**LISTING**
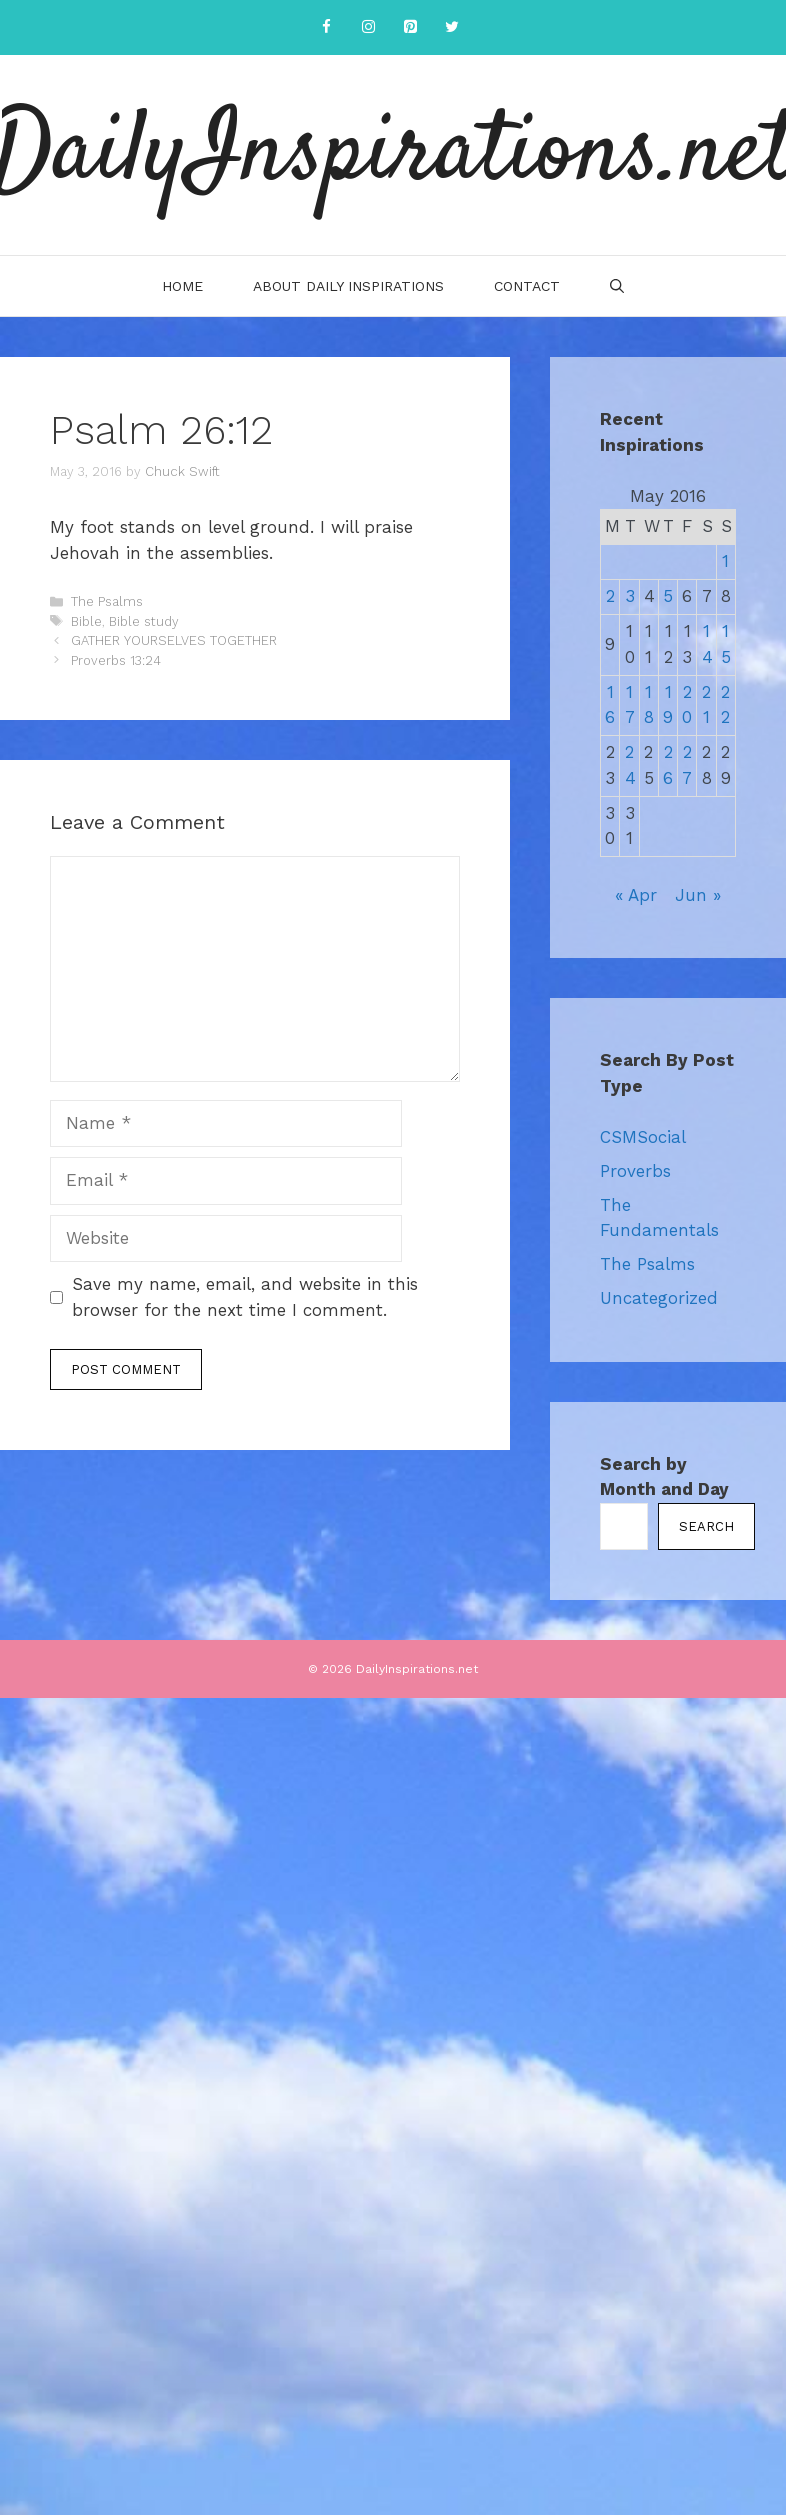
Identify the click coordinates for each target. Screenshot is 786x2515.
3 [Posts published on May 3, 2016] (630, 596)
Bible (86, 621)
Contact (527, 286)
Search (706, 1526)
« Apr (636, 895)
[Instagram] (368, 27)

**WHAT IS BEING ASKED**
Report each line of the records that contains the word "Identify", copying the whole line. Capitalization counts.

**RESULT OF THE EXERCISE**
Identify the click coordinates for each target. Screenshot is 786x2515.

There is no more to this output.